In 1994 the university's name was changed to the present one.

On June 6, 2009, DMU celebrated its centennial, with vice chairman of standing committee of 11th National People's Congress Chen Zhili as the main guest.

Facilities 
DMU is located in southwestern Dalian. The university covers an area of 1.13 million square meters with about half a million square meters occupied by buildings. DMU has a training dock and over 40 laboratories for teaching, training and research. DMU also owns and operates an ocean-going training vessel of over 10,000 deadweight tonnage.

Academics 
The university is designated as one of the "Project 211" institutions. Only about six percent of the universities across China were selected in this project. The university consists of 14 colleges and Departments: 
 Navigation
 Marine engineering
 School of Law
 Information Science and Technology College
 Transportation Management College
 Transportation & Logistics Engineering College
 Environmental Science and Engineering College
 Humanities and Social Sciences College
 School of Foreign Languages
 Department of Mathematics
 Department of Physics
 Department of Physical Education
 Specialized Degree College
 Continuing Education College

Currently DMU has 42 undergraduate programs, 2 first-class doctoral programs, 12 second-class doctoral programs, 7 first-class master's degree programs and 59 second-class master's degree programs. Transport Engineering first-class discipline has a post-doctoral R&D base.  The university is authorized to confer MBA, MPA, J.M., and Master of Engineering, an on-the-job master's degree.
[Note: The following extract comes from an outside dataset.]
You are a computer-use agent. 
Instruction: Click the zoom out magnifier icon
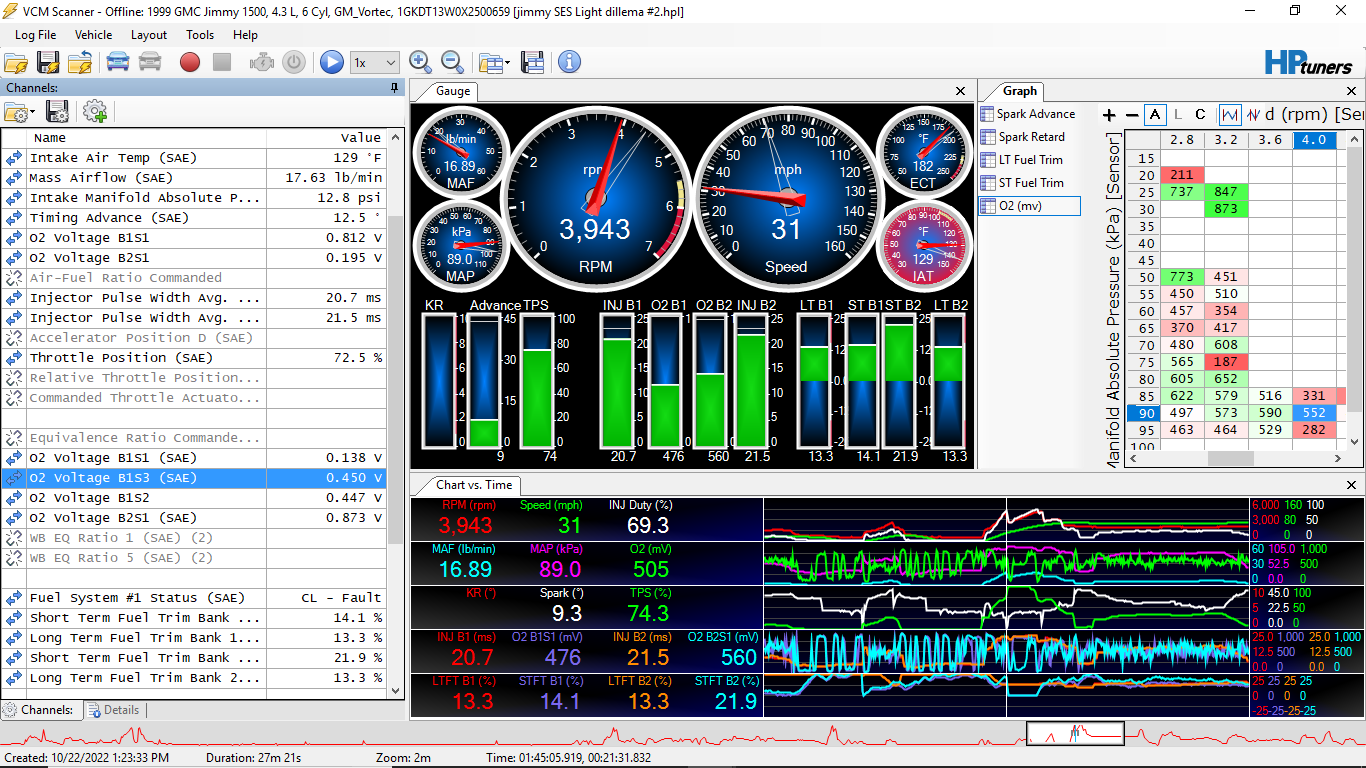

The current student population has risen to approximately 17,000. Additionally, DMU enrolls overseas students for bachelor's and master's degrees and PhDs. More than 4,000 overseas students and advanced professionals from over 30 countries and regions have been educated and trained at DMU.

DMU has an academic agreement with 4 academicians from the National Academy of Engineering, 39 chair professors, and 148 visiting professors.

Cooperative relations 
Since 1979 when the reform and open-door policy started, DMU has established cooperative relations with more than 20 internationally renowned maritime institutions like the International Maritime Organization (IMO), the International Labour Organization (ILO), the International Association of Maritime Universities (IAMU), the Association of the Maritime Education and Training Institutes in Asia Pacific (AMETIAP), the International Maritime Lecturers Association (IMLA), Asia-Pacific Economic Cooperation (APEC), the Association of Southeast Asian Nations (ASEAN), the International Shipping Federation (ISF), the International Association of Classification Societies (IACS), as well as some world famous shipping companies.

Recently, there are about 40 students from China and the Southeast Asian countries who are studying at DMU in English under the World Maritime University scholarship, to earn the master's degrees in 14 months.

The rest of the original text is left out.